**Problem details**
Reproduce the listing verbatim through the line with "Open the 邀请".

━━━

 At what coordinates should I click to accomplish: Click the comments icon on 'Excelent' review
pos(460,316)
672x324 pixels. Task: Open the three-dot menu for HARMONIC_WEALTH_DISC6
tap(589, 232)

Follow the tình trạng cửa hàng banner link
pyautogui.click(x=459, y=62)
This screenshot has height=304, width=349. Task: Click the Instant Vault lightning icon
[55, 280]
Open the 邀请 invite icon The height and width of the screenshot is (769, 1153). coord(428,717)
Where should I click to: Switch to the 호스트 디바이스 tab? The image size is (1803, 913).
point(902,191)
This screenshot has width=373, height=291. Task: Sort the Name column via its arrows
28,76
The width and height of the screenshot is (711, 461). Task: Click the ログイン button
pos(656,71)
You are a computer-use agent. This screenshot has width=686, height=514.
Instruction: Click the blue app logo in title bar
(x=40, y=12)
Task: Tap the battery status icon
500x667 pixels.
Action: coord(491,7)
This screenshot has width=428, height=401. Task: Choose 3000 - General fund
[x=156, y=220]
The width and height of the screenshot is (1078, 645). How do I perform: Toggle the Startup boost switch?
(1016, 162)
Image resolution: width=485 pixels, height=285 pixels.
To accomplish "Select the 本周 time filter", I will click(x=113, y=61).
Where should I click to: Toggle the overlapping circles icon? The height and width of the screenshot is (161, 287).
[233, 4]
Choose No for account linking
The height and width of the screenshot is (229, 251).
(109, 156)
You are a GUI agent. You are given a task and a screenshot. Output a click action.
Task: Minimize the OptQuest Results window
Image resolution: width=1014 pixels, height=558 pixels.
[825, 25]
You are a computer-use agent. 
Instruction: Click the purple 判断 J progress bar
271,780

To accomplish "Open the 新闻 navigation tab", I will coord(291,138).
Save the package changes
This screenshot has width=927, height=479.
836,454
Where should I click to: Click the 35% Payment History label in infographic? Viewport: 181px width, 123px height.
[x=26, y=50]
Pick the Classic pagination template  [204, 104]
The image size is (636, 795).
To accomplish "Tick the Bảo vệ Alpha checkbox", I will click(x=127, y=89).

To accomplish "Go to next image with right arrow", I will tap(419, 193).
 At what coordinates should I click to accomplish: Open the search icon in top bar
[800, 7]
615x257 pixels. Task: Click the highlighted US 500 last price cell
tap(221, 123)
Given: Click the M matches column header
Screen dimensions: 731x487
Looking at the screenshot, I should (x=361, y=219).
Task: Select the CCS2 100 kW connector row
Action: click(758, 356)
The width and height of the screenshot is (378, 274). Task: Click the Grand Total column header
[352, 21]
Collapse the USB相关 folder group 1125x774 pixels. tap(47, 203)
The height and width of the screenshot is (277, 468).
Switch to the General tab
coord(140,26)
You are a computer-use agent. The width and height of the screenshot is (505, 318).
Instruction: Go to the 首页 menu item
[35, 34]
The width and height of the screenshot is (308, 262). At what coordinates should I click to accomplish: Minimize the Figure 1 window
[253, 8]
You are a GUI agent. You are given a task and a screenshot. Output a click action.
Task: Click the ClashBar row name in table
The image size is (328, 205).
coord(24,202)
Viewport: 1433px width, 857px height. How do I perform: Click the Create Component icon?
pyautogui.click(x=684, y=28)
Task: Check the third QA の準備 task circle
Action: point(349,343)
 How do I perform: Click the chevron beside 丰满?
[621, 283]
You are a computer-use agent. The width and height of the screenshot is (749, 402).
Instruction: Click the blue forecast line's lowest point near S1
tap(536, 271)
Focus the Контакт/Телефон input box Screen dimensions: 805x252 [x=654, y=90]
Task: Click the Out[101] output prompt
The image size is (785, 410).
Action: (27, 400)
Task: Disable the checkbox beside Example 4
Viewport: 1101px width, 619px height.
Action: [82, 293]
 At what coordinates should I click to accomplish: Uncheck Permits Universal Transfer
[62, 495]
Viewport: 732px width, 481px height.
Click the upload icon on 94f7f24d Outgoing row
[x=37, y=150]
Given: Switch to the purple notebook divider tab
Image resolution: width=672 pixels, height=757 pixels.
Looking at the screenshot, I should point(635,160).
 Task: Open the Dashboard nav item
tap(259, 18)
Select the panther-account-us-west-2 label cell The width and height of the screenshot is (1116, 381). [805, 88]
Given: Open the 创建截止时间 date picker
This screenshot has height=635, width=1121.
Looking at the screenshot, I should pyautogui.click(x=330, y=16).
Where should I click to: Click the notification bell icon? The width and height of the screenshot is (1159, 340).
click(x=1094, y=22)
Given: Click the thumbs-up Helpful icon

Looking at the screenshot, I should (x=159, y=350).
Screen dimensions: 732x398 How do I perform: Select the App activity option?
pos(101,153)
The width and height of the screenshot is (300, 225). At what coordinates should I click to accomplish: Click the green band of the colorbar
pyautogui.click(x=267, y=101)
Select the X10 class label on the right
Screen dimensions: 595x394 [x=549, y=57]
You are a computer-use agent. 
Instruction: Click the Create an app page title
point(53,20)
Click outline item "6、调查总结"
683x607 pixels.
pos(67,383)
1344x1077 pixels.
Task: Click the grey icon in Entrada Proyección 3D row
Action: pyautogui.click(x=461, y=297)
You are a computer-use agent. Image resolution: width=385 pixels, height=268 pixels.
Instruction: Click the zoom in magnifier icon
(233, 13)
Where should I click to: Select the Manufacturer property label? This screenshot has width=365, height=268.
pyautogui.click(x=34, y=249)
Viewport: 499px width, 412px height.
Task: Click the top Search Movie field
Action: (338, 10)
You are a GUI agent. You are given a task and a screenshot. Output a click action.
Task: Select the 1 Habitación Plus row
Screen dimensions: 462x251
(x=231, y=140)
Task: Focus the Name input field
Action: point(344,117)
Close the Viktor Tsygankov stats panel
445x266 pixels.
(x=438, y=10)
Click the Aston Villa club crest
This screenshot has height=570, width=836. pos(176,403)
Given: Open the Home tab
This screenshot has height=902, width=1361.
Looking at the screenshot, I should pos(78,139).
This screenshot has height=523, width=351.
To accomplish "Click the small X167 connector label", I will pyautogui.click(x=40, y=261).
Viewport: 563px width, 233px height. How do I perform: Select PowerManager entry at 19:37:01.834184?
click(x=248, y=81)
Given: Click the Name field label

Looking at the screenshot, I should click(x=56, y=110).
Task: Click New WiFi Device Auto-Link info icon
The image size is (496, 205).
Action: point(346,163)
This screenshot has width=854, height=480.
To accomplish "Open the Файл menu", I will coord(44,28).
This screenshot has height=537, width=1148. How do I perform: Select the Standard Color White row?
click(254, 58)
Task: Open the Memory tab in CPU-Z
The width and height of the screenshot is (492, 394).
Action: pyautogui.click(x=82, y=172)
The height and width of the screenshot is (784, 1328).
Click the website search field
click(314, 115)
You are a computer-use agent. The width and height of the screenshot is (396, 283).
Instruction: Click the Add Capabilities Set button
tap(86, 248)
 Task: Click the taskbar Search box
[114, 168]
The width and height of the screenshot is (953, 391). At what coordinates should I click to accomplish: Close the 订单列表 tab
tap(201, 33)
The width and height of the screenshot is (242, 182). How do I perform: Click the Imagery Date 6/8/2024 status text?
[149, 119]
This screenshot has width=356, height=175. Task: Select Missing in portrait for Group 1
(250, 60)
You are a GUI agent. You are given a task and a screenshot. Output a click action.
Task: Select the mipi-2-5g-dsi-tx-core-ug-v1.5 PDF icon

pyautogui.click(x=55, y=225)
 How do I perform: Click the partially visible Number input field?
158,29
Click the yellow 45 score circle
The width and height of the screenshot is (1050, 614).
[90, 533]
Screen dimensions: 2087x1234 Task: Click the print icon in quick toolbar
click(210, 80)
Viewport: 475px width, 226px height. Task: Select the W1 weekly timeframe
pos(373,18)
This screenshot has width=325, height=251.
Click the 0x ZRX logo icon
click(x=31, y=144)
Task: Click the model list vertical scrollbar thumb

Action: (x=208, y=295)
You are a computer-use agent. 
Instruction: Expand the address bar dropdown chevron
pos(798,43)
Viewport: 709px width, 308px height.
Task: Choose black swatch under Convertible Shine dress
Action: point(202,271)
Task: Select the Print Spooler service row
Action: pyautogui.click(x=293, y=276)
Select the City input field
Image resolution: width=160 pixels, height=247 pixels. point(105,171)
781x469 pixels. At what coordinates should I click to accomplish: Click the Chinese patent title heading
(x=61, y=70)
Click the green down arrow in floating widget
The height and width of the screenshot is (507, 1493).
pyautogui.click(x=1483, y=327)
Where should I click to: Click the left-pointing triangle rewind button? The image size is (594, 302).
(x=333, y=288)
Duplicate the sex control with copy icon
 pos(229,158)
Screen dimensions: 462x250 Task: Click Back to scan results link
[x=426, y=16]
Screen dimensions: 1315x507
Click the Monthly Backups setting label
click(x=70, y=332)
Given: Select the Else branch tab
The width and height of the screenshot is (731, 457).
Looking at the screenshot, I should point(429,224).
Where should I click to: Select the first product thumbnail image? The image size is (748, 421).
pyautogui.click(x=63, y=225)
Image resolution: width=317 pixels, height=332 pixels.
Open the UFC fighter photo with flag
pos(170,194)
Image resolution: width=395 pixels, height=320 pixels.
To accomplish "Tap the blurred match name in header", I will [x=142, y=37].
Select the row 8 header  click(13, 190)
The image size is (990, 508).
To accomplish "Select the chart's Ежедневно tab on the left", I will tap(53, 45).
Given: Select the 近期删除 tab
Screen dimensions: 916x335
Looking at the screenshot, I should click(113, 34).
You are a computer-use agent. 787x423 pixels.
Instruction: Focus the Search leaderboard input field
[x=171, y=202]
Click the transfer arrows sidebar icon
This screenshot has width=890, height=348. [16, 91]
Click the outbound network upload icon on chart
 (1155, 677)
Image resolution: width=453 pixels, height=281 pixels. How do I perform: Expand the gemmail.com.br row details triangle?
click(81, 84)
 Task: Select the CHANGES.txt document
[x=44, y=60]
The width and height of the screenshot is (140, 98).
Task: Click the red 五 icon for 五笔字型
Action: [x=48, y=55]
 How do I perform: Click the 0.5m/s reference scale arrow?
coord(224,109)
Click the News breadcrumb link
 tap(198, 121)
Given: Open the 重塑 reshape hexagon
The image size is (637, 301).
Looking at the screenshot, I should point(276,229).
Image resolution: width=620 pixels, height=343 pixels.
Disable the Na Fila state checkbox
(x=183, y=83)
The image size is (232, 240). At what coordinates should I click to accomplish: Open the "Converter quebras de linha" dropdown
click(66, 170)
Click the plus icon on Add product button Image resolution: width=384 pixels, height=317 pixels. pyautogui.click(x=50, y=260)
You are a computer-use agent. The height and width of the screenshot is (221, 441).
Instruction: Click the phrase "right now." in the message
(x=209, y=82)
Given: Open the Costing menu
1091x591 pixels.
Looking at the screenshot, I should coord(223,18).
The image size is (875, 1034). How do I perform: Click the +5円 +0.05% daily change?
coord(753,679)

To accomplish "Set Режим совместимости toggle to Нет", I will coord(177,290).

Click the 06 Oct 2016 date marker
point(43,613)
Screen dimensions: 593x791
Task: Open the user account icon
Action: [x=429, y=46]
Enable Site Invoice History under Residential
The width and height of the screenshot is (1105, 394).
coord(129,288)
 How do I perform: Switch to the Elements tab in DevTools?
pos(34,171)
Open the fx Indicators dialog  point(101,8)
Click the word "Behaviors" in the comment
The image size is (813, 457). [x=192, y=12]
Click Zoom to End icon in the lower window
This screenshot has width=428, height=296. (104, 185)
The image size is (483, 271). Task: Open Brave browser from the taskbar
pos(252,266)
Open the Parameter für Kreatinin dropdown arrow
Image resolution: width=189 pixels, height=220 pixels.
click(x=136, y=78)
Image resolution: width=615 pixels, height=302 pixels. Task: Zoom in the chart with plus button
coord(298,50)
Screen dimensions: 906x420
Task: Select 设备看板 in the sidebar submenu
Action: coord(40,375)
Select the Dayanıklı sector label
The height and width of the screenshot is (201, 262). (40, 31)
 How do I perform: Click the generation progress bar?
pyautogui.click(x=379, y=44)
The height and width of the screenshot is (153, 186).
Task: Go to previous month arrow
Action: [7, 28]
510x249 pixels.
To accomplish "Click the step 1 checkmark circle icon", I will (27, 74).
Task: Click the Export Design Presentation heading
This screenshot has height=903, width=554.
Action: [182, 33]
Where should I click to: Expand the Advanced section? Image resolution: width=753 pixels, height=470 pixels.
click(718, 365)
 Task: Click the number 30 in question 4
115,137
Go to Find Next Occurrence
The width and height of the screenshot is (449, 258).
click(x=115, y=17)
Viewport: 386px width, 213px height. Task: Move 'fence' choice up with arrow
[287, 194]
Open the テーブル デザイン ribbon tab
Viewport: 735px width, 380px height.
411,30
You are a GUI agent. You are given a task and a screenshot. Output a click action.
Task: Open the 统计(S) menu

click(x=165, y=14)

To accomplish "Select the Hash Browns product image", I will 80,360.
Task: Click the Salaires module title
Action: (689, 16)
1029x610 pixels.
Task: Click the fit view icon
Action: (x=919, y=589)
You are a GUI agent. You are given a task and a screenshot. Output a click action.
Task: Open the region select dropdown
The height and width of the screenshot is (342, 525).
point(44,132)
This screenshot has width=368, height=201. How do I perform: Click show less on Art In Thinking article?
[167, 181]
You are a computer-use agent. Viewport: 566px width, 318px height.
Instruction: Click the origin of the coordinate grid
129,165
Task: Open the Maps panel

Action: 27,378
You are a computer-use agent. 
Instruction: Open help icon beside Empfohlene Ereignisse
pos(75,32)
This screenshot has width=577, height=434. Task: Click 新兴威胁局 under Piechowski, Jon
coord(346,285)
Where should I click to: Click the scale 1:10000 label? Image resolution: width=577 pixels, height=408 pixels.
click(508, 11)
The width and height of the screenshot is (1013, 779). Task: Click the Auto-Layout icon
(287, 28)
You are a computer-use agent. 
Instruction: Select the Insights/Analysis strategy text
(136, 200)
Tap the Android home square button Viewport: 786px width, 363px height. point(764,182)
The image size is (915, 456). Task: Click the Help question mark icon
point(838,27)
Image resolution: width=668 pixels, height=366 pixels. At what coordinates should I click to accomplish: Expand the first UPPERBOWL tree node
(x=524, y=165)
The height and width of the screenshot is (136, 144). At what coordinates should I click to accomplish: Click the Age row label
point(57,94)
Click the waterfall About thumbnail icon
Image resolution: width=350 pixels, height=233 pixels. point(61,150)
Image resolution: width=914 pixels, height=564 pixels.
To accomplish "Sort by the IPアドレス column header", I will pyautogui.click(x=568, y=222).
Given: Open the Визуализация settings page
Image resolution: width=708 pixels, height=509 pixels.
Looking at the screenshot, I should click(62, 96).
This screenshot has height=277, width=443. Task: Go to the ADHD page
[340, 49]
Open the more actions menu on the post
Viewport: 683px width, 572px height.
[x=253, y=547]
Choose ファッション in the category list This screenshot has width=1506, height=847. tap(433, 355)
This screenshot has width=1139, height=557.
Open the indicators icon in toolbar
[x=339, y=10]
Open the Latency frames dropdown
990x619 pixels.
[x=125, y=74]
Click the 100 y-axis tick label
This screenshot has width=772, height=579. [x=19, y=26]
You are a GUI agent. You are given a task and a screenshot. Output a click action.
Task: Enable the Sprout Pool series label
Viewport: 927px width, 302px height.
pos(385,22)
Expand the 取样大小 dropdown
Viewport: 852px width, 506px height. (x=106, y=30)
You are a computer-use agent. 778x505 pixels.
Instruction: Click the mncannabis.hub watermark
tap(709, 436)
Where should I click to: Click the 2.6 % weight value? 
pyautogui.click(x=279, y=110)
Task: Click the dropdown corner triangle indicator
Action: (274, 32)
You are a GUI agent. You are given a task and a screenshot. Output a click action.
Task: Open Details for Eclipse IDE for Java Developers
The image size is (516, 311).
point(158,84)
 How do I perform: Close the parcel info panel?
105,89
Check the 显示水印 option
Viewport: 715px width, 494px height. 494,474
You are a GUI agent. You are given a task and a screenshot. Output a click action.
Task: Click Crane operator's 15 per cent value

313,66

━━━

**Task result**
 At what coordinates should I click to accomplish: Click the comments icon on 'Excelent' review
pos(460,316)
672x324 pixels. Task: Open the three-dot menu for HARMONIC_WEALTH_DISC6
tap(589, 232)

Follow the tình trạng cửa hàng banner link
pyautogui.click(x=459, y=62)
This screenshot has height=304, width=349. Task: Click the Instant Vault lightning icon
[55, 280]
Open the 邀请 invite icon The height and width of the screenshot is (769, 1153). coord(428,717)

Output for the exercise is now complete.